Os profissionais da enfermagem contratados por teste seletivo há mais de dois anos reclamam que não foram devidamente orientados quando da realização recentemente de um concurso público, pois havia sido dito a eles que haveria uma seleção específica para o TMO e que esses empregados teriam prioridade na seleção, ou seja, que por se tratar de um serviço especializado, seu tempo de serviço contaria como uma espécie de titulação e que o concurso realizado para suprimento geral de vagas não era destinado a eles. Acontece que muitos não fizeram, outros o fizeram sem a devida preparação e apenas seis, dos 51 profissionais de enfermagem contratados no TMO, foram aprovados.

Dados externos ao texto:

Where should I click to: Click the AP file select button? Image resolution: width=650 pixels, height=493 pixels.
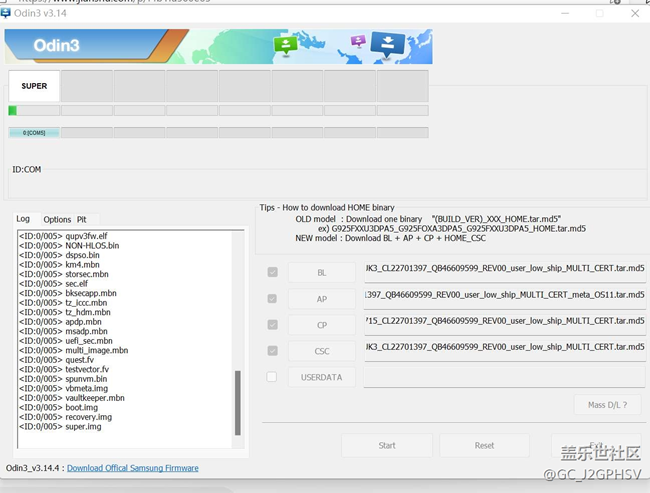321,299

Enquanto um concurso está aberto, outro não acontece.
Agora, os demais profissionais, por saberem que serão demitidos para dar lugar aos concursados, estão inseguros e já buscam outra alternativa de emprego. Administrar esse conflito virou um caos interno. Os concursados, segundo informações de uma enfermeira que não quis se identificar, passam por um treinamento específico para atendimento na TMO de no mínimo seis meses e não ficam sozinhos com os pacientes antes de oito meses de trabalho diário no hospital. Com isso, um grande número de pessoas sem qualificação está entrando e o HC perde profissionais altamente capacitados. O lado mais fraco é o dos pacientes que têm transplante adiado e dos transplantados que ficam pelo menos 30 dias na ala de TMO e, depois disso, continuam o atendimento por mais 70 dias aproximadamente no ambulatório. A partir daí, podem ir para casa, mas se submetem a cada 15 dias, mensalmente, semestralmente e periodicamente pelo resto de suas vidas ao monitoramento dos 62 profissionais de enfermagem do 15º andar do HC e isso quando não há necessidade de reinternamento.

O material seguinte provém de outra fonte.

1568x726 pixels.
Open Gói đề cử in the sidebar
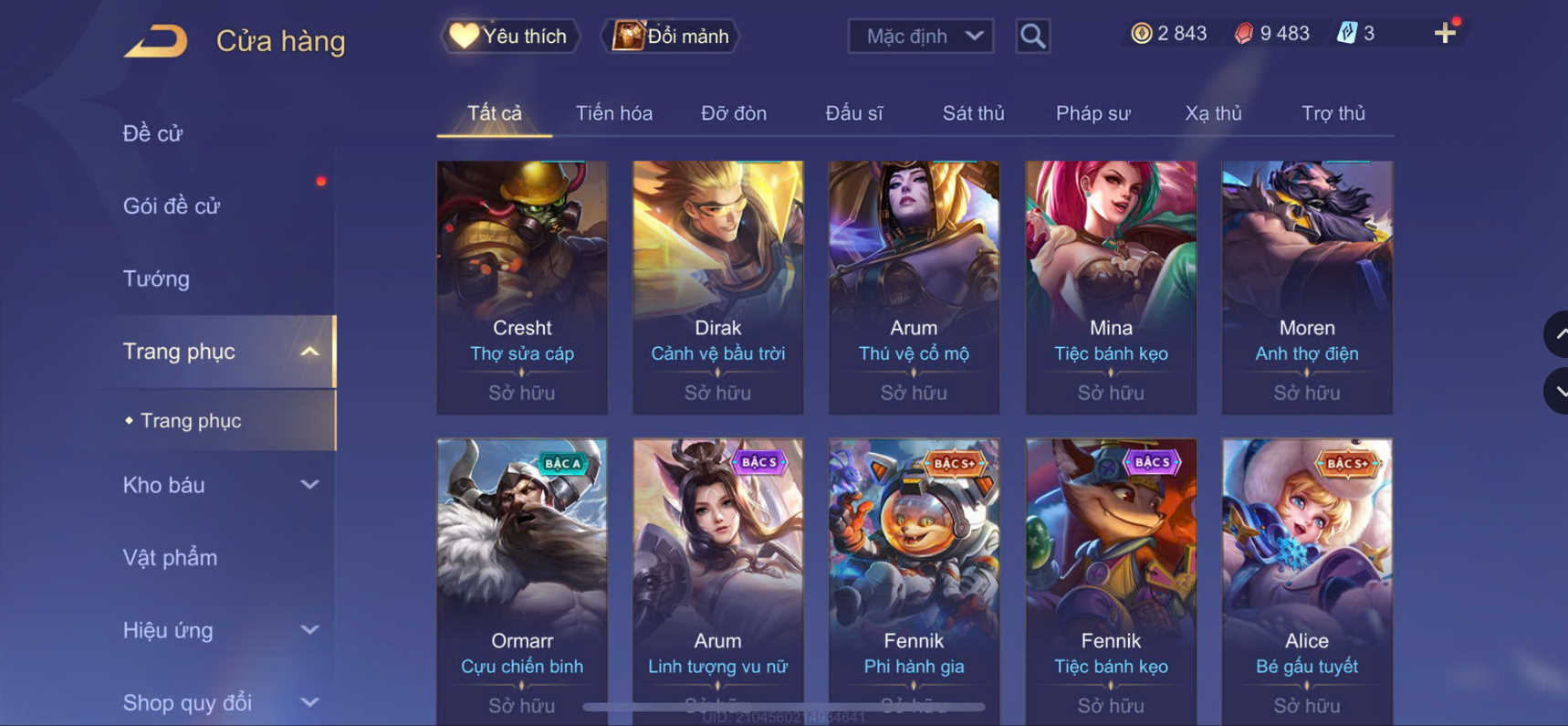172,206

Francisca Leite Silva está desesperada e não se conforma com o adiamento do transplante da filha Suelen. “A gente pede pela saúde dela e também tem medo de perder esse terceiro doador. É uma situação desesperadora”, reclama. Desde o diagnóstico da doença, Suelen se submete semanalmente a transfusões de sangue e plaquetas, o que tem debilitado a paciente. “Ela não agüenta mais tanta transfusão de sangue e plaquetas e sabemos que a evolução da doença causa danos irreparáveis”, argumenta a mãe. “Não queremos entrar para as estatísticas, com matérias sensacionalistas de como a criança morreu por falta de cuidados do HC do Paraná, queremos apenas que se faça o transplante agendado”, desabafa uma amiga da família. O medo da família é de que o hospital, que assegurou as perfeitas condições para o transplante, volte atrás nesse diagnóstico a fim de encobrir o real motivo do adiamento, que é um problema de gerenciamento. As pessoas que são comunicadas do adiamento do transplante recebem também a informação de que “não há previsão” para realizá-lo.

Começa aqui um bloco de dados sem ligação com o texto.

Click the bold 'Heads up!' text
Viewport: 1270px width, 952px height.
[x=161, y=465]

É até desumano adiar esse tratamento e os profissionais do HC, antes das divergências e dos interesses pessoais, antes mesmo da obrigação de “servidores públicos”, não podem se esquecer da conduta ética na Medicina, que é a de colocar o bem-estar dos pacientes em primeiro lugar. A direção do hospital, responsável por gerenciar essa celeuma, muito menos. O Hospital Nossa Senhora das Graças, em Curitiba, também poderia fazer o transplante, mas os planos de saúde particulares cobrem apenas a parte de “hotelaria” e não a conta do procedimento, orçada em R$ 100 mil (cem mil reais). A reportagem do Blog Lado B vai tentar ouvir a opinião dos responsáveis no Hospital e também dos promotores da saúde sobre esse caso.